Солнце еще стояло высоко, но уже склонялось к закату, когда они после длительной поездки по Москве, легкого коктейля в Доме кино и мороженого на улице Горького вылезли из машины на Ленинских горах и подошли к смотровой площадке, куда просил привезти его Гричмар.
Здесь крикливой группой стояли и сидели на гранитном парапете, бросив под ноги дорожные сумки, какие-то иностранные туристы в шортах. Рядом с ними так же шумно фотографировались молодожены в беспечном окружении высыпавших из машин друзей, жених и невеста смеялись и разом застывали с вечной и тщеславной надеждой сохранить на мертвом глянце исчезающую минуту. Невеста поспешно оправляла складки на полной талии, глядя на кончики туфелек, едва видных из-под белого платья, вскидывала по команде фотографа простенькое, испорченное принужденным смехом лицо, просовывала руку под локоть жениха, смуглого парня с щегольскими усиками. И Крымов подумал, как далеки эти молодожены, ждущие чуда воплощения собственной красоты на фотографии, и эти туристы, по купленной программе ищущие в чужой стране визуальных удовольствий, — как далеки они от всего того, о чем спорил он с Гричмаром и что не имело ни малейшего значения для других, для большинства бесхитростно работающих в поте лица своего людей, живущих просто, без всяких там лишних мыслей и мук, живущих, может быть, счастливо, подобно здоровому растению под небом.
«В самом деле, можно ведь спокойно жить, не задаваясь никакими вопросами, заботясь только о хлебе насущном.
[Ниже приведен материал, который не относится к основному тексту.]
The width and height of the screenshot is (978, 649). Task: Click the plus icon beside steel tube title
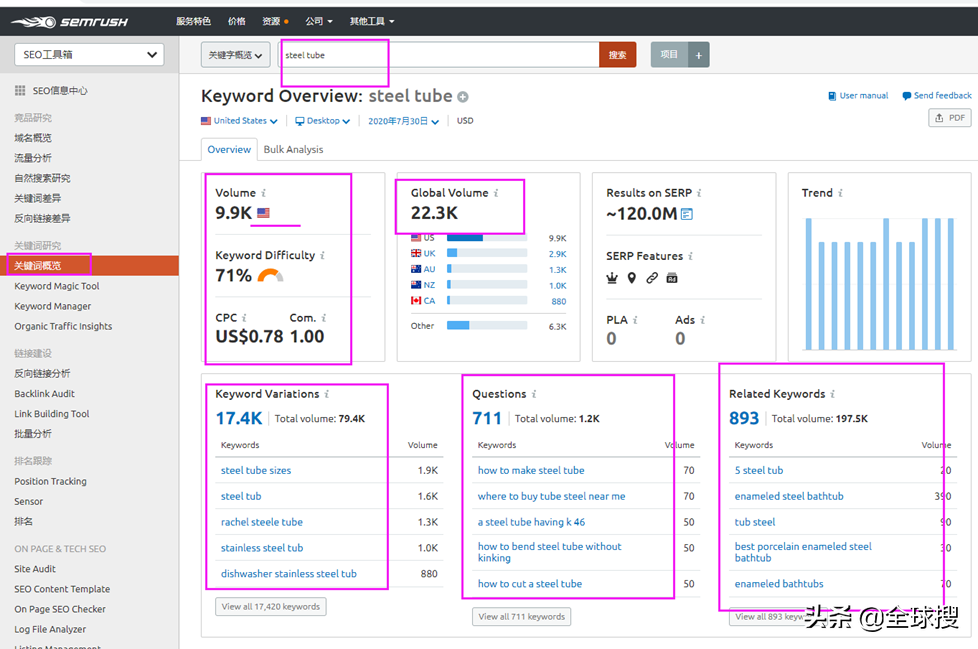(463, 97)
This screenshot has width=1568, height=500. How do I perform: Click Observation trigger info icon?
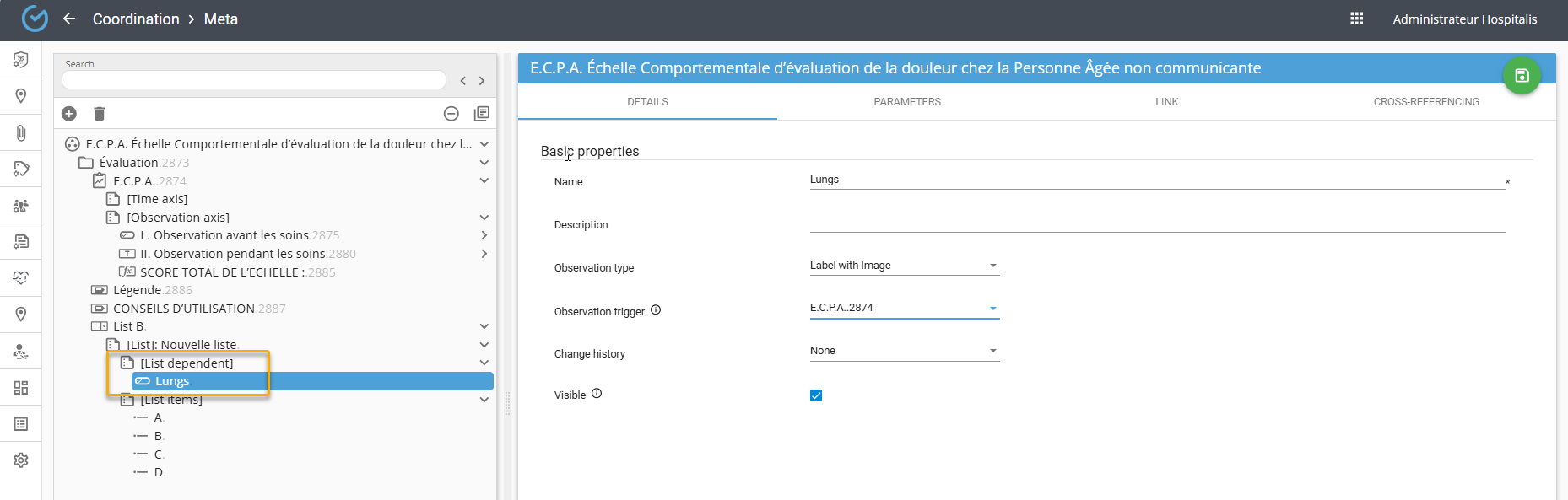(x=656, y=310)

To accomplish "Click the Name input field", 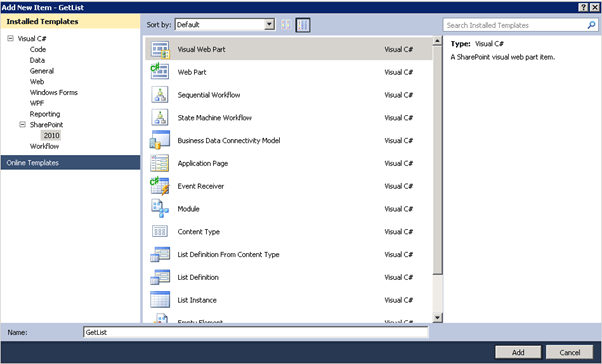I will pyautogui.click(x=256, y=332).
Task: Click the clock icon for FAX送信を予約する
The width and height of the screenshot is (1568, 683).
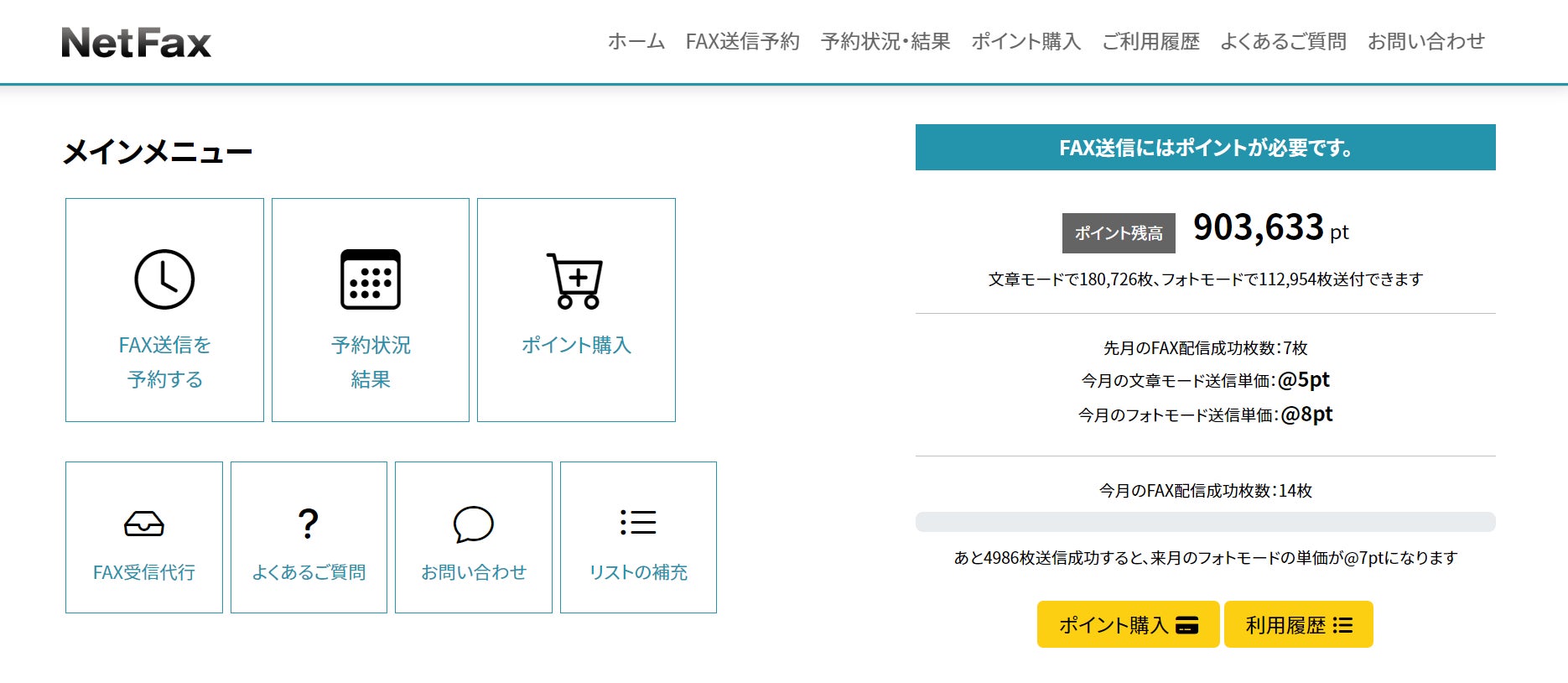Action: pyautogui.click(x=164, y=279)
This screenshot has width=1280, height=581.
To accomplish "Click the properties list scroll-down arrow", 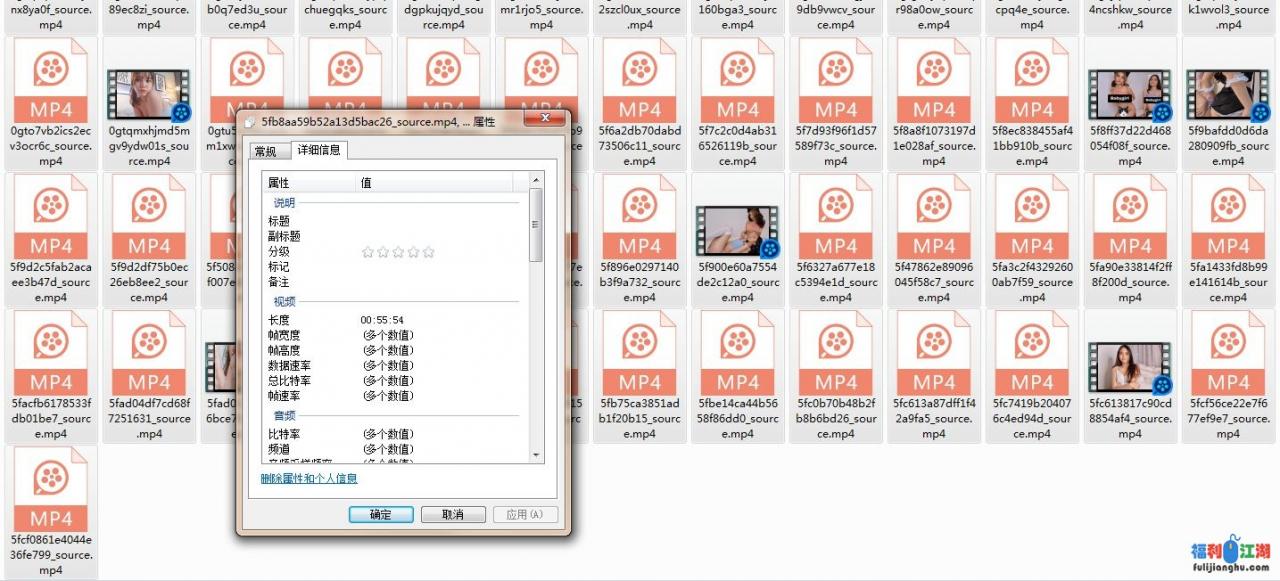I will pos(536,455).
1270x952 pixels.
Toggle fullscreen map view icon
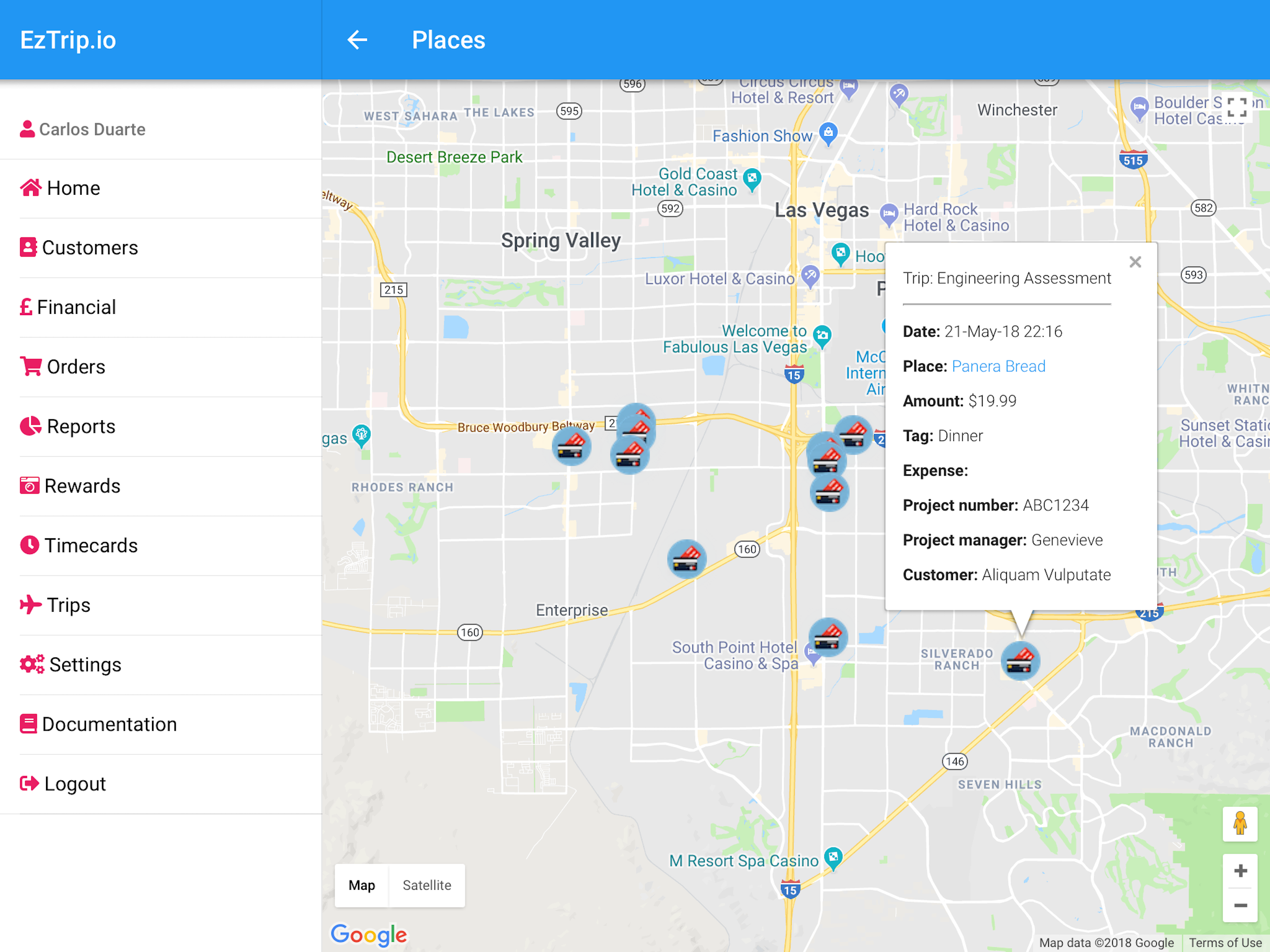pos(1237,107)
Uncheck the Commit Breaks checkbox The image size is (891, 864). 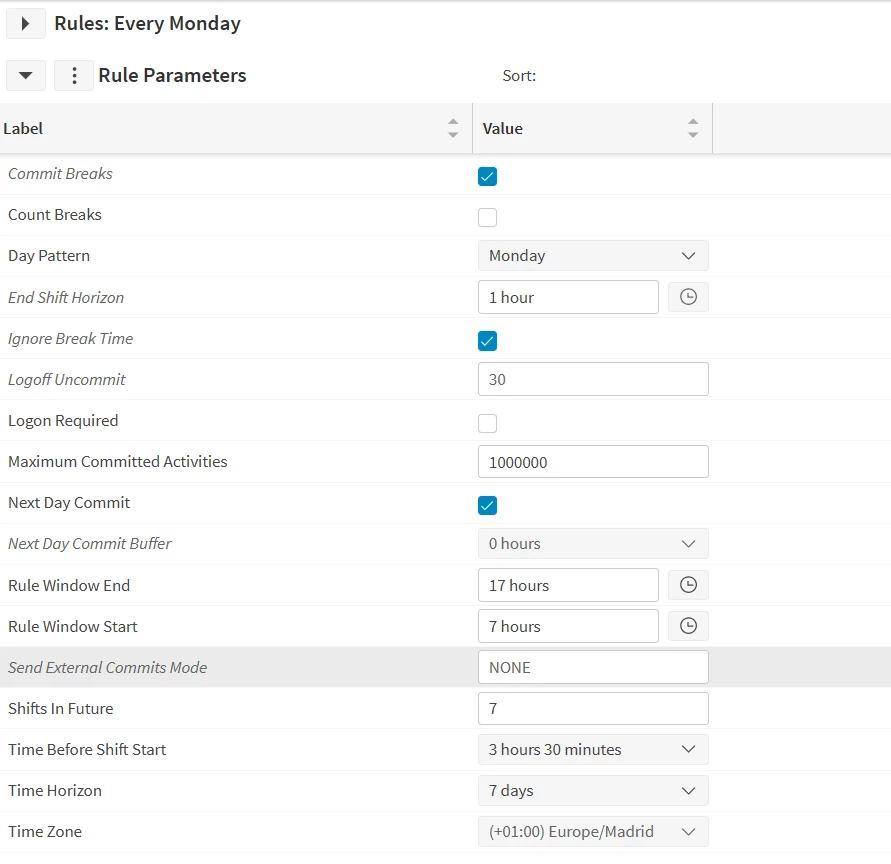[x=487, y=177]
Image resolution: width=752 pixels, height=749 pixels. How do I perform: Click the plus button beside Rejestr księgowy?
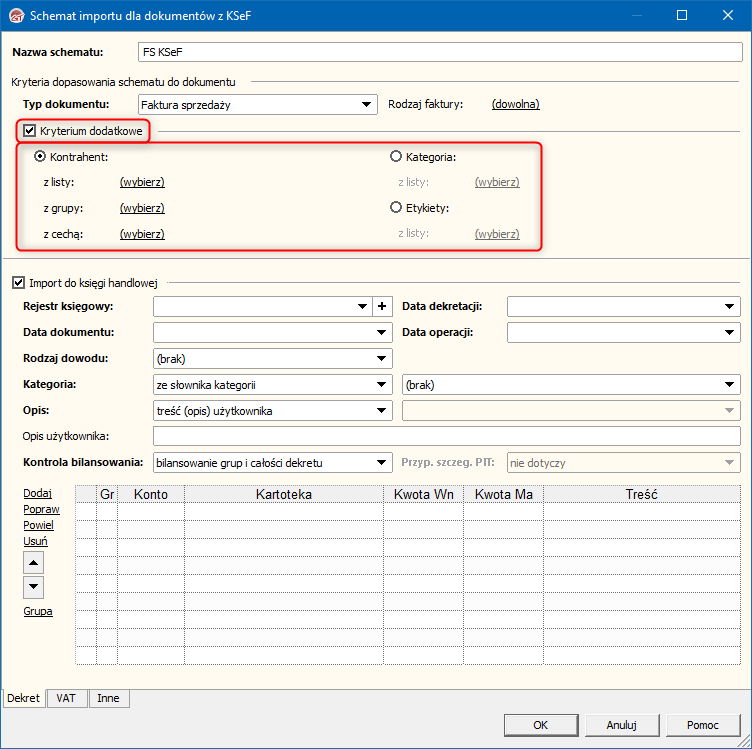click(x=382, y=307)
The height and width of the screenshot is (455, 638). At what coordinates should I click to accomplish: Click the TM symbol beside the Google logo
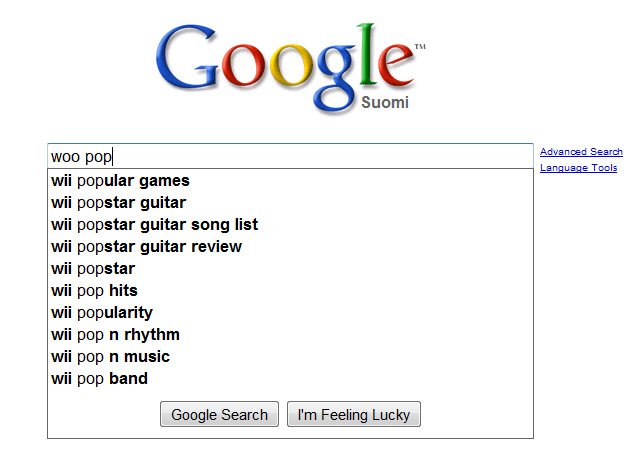click(419, 46)
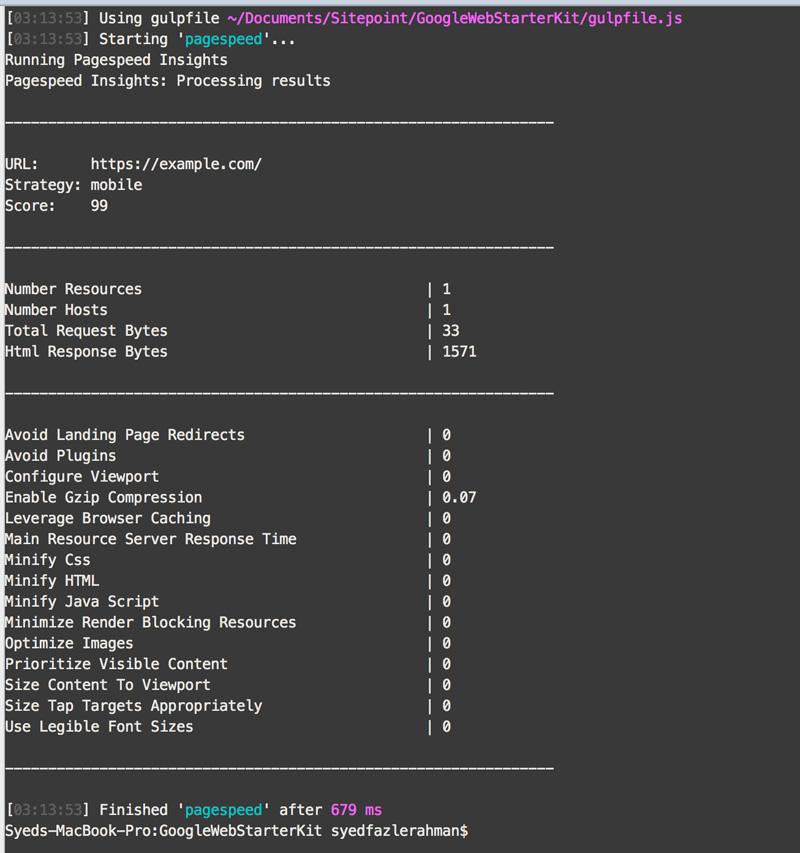The image size is (800, 853).
Task: Click the 'Configure Viewport' rule text
Action: pyautogui.click(x=82, y=476)
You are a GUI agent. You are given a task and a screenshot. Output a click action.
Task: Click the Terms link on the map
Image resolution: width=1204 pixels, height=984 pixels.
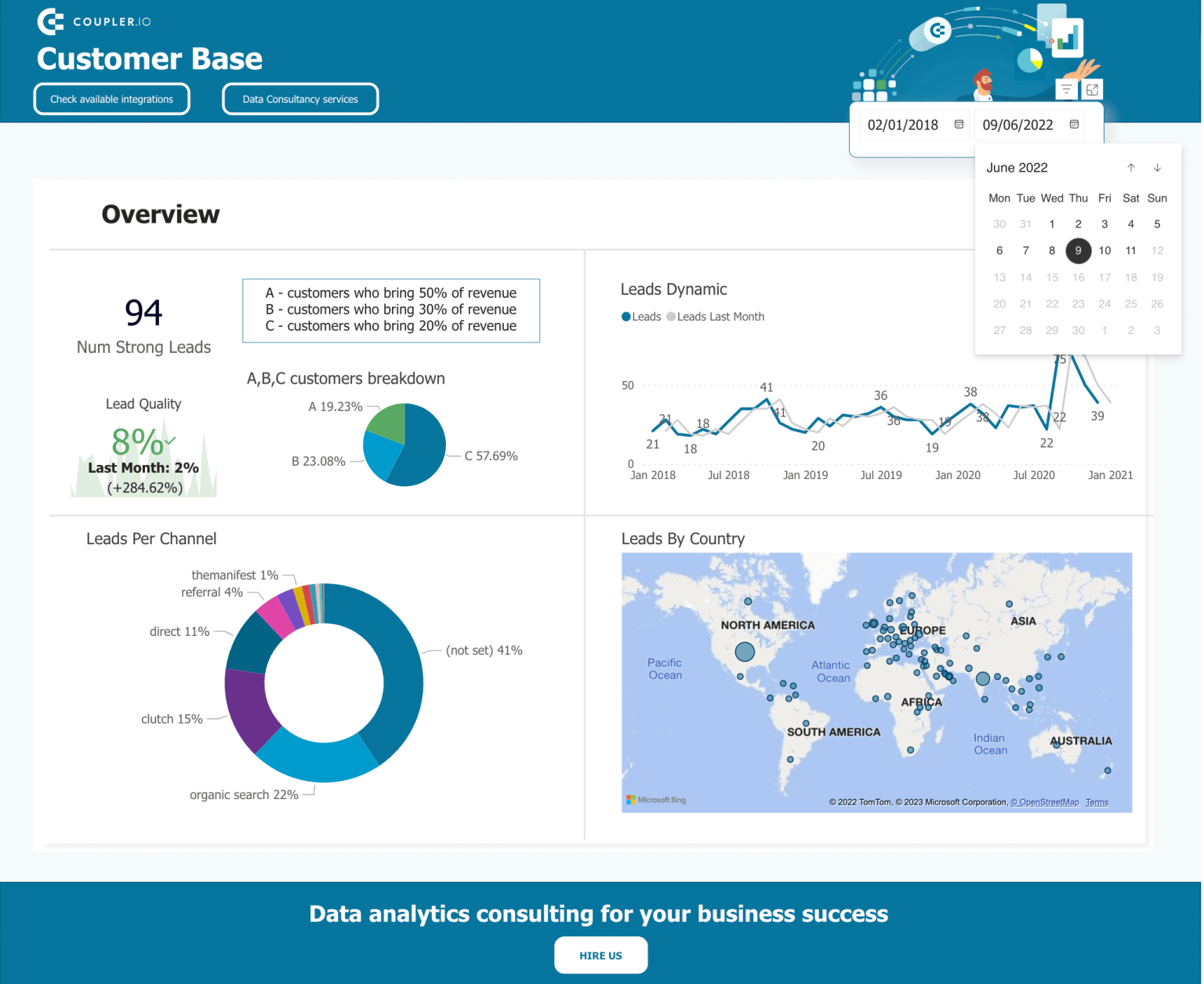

Так, как живут сотни миллионов людей», — стал внушать себе Крымов и, досадуя на себя, сказал Гричмару, с любопытством косившемуся на молодоженов:
— Когда я вернулся из Америки, мне без конца задавали вопрос: что больше всего понравилось там? Я мычал, соображая, что же действительно. А дошлые ребята журналисты сами подсказывали: народ, мол, как отвечают поголовно все, вернувшиеся из поездок. Нет, Джон, народа американского я не почувствовал, хотя пытался говорить чуть ли не с каждым встречным, не почувствовал, кроме одной его черты — наивности…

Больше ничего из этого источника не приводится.